Charter opted to end ads contested by AT&T that mentioned the cable provider's 5G mobile service, the FTC said last week, referring to a National Advertising Division referral. With the marketing discontinued, the FTC said staff won't take further action. Charter emailed Tuesday that its Spectrum Mobile service offers "customers the best speeds at the best value and the letter references a process issue with NAD and is not related to our offerings. ... Charter is proud of our 5G services and our ads and disclosures are consistent with industry standards."
Assertions that integrated receiver/decoder equipment costs should be excluded from the C-band transition lump sum payments to MVPD earth station operators wrongly claim MVPDs that replace earth stations with fiber-based video delivery still have to employ IRDs, MobiTV said in an FCC docket 18-122 posting Monday: MVPDs that use MobiTV as a fiber-centric replacement to their C-band earth stations will still get video content while not using IRDs. The IPTV service said the C-band order seems to offer earth station operators a lump sum that could be used on alternatives such as fiber-based solutions, and the commission should be technology neutral and open to alternatives that don't require IRDs at local earth station sites.
Miracle Attainment's application for certification to operate an open video system (see 2007060029) was granted, said an FCC Media Bureau order Friday.
Broadcast and cable interests disagree whether FCC leased access rules are on constitutionally shaky grounds. Despite NCTA arguments, the Supreme Court's recent National Institute of Family & Life Advocates and Reed decisions clearly don't support cable claims of leased access rules being content based, NAB said in a docket 17-105 posting Thursday. It said MVPDs still have a big market share in many designated market areas, and courts have cited such as a reason for sustaining program access and programming discrimination provisions against First Amendment challenges. NAB was responding to an NCTA posting on a meeting it, Comcast, Charter and Cox had with aides to Chairman Ajit Pai and the regular commissioners and Media Bureau Chief Michelle Carey. The cablers said they had "strong support" for the leased access draft order on July's agenda (see 2006250062) and its finding the constitutional foundation for the leased access rules being "in substantial doubt." They said that finding is not only the FCC's but also court precedent.
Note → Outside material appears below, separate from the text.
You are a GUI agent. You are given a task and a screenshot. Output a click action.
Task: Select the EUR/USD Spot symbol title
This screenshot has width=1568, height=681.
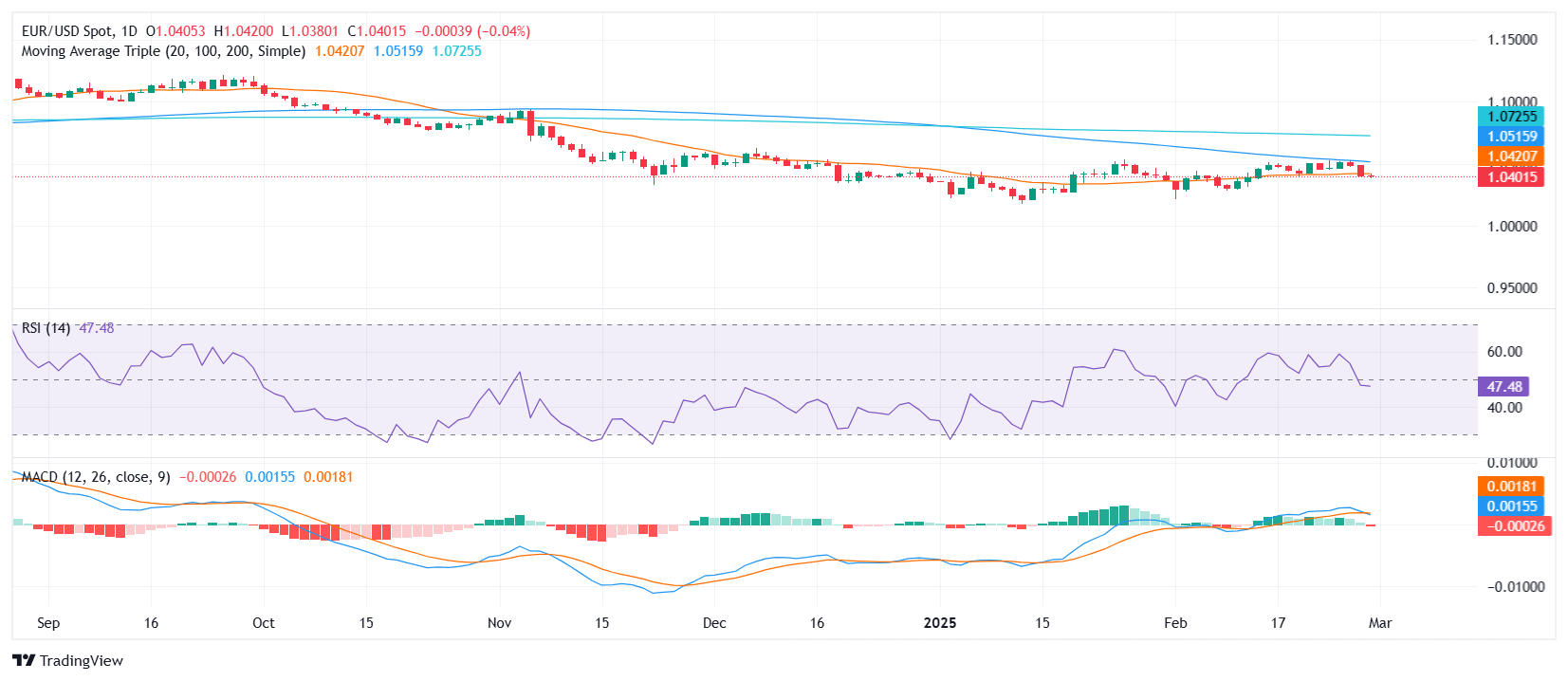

If there's any doubt about the meaning of Section 543 of the Cable Act, barring state or federal cable rate regulation, the court should narrowly construe the provision against preemption, because the Supreme Court has historically been quite clear on that point, Maine told U.S. District Court in Bangor Tuesday in a reply in support of its motion to dismiss (in Pacer, docket 20-cv-00168). It said Charter Communications, challenging the state requiring prorated refunds when cable customers end service partway through a billing cycle (see 2005210004), hasn't shown the state law in any way alters the rate structure of cable services being provided. Charter didn't comment Wednesday.
Cable One will get a minority stake in Hargray Communications and Hargray will get Cable One's Alabama assets in a deal announced Tuesday. Hargray said the transaction is expected to close in the fall, pending regulatory OK.
Wall Street's recent bearishness toward cable companies may reflect concerns a Joe Biden presidency would mean Communications Act Title II reclassification of broadband service, legislation on net neutrality or even overt price regulation, MoffettNathanson's Craig Moffett wrote investors Tuesday. He said reclassification by a Democratic FCC would likely be shot down by the Supreme Court long before price regulation could happen. Regulatory attention on Big Tech, and away from cable, seems to point to a regulatory outlook for cable that's "less scary" than it has been for years, even under a Democratic administration, he said.
Cable companies' Wi-Fi-centric mobile virtual network operators continued to have success luring customers from mobile networks operators, with Comcast, Charter and Altice ending Q1 with 3.75 million such subscriptions, GlobalData said Monday. It said much wireless traffic that otherwise would have gone over cellular networks was carried on residential Wi-Fi due to the pandemic, saving those MVNOs cellular usage fees they would have had to pay their network partners. COVID-19 will likely hinder subscriber adds in Q2 for all mobile operators and MVNOs, it said.
The FCC proposal that C-band earth station technology upgrade costs be reviewed and approved after MVPD earth station operators opt for lump sum reimbursement will deter the operators from going that route and "eviscerate the myriad policy benefits of the lump sum mechanism," ACA Connects representatives told Wireless Bureau staffers, per a docket 18-122 posting Monday. Such a review process is unnecessary because the necessity and degree of technology upgrades for MVPDs transitioning earth stations into the upper portion of the C-band is highly predictable, it said. The group urged integrated receiver/decoder replacement costs stay within the lump sum reimbursement.
Few MVPDs, particularly small ones, can shoulder the big risk that comes with the FCC saying some C-band earth station relocation costs will be reviewed after those stations' operators opt for the lump sum, ACA Connects told aides to Commissioners Mike O'Rielly and Brendan Carr as recapped in a docket 18-122 posting Thursday. It repeated its call (see 2006300085) to seek comment on a new proposed lump sum amount and to rework Wireless Bureau proposals.